**Selected passage:**
Title: HSP90 inhibition and drug transporter activities in cancer cells
Authors: Vincent E Sollars, et al.
Title: Epigenetic alterations for Heat shock protein (HSPs) in Cancer
Authors: Cho Hyun-Soo, et al.
Title: The endoplasmic reticulum chaperone GRP94 is involved in the lipidic phenotype of brain metastatic cells
Authors: Naiara Santana-Codina1,2,, Anna Marcé1, Laia Muixí1,, Claudia Nieva1,3, Mónica Marro3, David Sebastián4, Juan Pablo Muñoz4, Antonio Zorzano4, Angels Sierra5, *
1 Biological Clues of the Invasive and Metastatic Phenotype Group, Bellvitge Biomedical Research Institute (IDIBELL), L’Hospitalet de Llobregat, Barcelona E-08908, Spain.
2 Universitat Autònoma de Barcelona (UAB), Campus Bellaterra, Cerdanyola del Vallés, Barcelona E-08193, Spain.
3 ICFO - Institut de Ciències Fotòniques, Av. Carl Friedrich Gauss, 3. Castelldefels, Barcelona E-08860, Spain
4 Institute for Research in Biomedicine (IRB Barcelona), Universitat de Barcelona, and CIBERDEM, Barcelona, 08028, Catalonia, Spain
5 Laboratory of Molecular and Translational Oncology, Centre de Recerca Biomèdica CELLEX-CRBC- Institut d'Investigacions Biomèdiques August Pi i Sunyer-IDIBAPS, Barcelona E-08036, Spain.

**Entries supplied:**

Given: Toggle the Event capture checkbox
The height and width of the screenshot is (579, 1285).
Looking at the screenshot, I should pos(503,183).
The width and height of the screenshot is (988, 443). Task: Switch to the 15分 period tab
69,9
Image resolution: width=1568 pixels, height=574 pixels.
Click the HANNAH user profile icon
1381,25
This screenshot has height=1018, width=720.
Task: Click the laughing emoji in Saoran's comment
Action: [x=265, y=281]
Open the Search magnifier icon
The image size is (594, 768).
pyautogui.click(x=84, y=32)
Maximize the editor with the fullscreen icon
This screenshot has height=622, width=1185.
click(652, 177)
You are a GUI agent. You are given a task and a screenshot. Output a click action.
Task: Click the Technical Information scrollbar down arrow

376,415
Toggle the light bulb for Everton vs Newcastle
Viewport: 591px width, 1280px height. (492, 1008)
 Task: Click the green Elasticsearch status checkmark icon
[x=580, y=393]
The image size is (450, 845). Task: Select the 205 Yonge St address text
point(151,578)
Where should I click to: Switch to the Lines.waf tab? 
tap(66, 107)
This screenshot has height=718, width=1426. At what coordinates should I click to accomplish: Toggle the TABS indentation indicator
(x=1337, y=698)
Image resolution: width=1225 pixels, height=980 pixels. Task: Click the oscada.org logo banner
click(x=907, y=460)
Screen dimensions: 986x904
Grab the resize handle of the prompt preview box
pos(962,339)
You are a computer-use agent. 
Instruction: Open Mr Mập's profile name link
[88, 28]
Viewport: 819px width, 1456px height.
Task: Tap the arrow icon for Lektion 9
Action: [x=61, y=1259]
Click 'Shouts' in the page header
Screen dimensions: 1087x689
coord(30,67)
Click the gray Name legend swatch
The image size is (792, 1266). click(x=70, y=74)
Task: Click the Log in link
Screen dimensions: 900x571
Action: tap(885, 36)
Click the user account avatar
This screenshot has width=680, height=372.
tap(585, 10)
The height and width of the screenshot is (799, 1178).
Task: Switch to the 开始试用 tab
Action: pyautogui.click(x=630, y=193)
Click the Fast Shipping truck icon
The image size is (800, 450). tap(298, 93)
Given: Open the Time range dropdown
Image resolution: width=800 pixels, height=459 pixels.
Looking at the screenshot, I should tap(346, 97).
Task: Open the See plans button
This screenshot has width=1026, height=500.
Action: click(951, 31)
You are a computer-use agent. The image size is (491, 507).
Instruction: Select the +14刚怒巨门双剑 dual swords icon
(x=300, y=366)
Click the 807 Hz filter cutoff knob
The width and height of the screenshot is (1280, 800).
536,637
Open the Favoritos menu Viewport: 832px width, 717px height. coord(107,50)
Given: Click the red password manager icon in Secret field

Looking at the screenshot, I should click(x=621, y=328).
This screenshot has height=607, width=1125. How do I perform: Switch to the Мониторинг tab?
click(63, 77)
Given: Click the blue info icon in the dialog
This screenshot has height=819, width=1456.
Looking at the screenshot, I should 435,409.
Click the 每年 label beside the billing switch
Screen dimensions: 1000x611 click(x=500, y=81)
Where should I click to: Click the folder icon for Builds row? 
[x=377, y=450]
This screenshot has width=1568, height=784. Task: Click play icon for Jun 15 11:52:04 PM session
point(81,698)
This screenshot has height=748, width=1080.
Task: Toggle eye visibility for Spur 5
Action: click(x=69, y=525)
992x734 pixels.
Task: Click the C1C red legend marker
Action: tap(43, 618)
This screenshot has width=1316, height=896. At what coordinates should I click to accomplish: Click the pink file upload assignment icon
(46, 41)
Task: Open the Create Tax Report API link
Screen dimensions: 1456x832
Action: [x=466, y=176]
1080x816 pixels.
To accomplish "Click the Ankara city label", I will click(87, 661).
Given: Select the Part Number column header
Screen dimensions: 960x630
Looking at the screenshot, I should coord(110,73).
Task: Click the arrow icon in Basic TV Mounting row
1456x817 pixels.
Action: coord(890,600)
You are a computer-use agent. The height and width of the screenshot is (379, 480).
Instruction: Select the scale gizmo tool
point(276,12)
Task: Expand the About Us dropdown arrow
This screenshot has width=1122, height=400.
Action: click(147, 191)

**What you need to do:**
Using the list of article titles and authors, decide whether each statement agrees with it. Answer yes or no for each, and quote the words that decide it.
(a) GRP94 is described as an endoplasmic reticulum chaperone.
(b) ICFO - Institut de Ciències Fotòniques is located in Cerdanyola del Vallés.
(c) The article on epigenetic alterations for heat shock proteins in cancer is credited to Vincent E Sollars, et al.

**Problem solution:**
(a) Yes: "The endoplasmic reticulum chaperone GRP94"
(b) No: "Av. Carl Friedrich Gauss, 3. Castelldefels, Barcelona E-08860, Spain"
(c) No: "Authors: Cho Hyun-Soo, et al."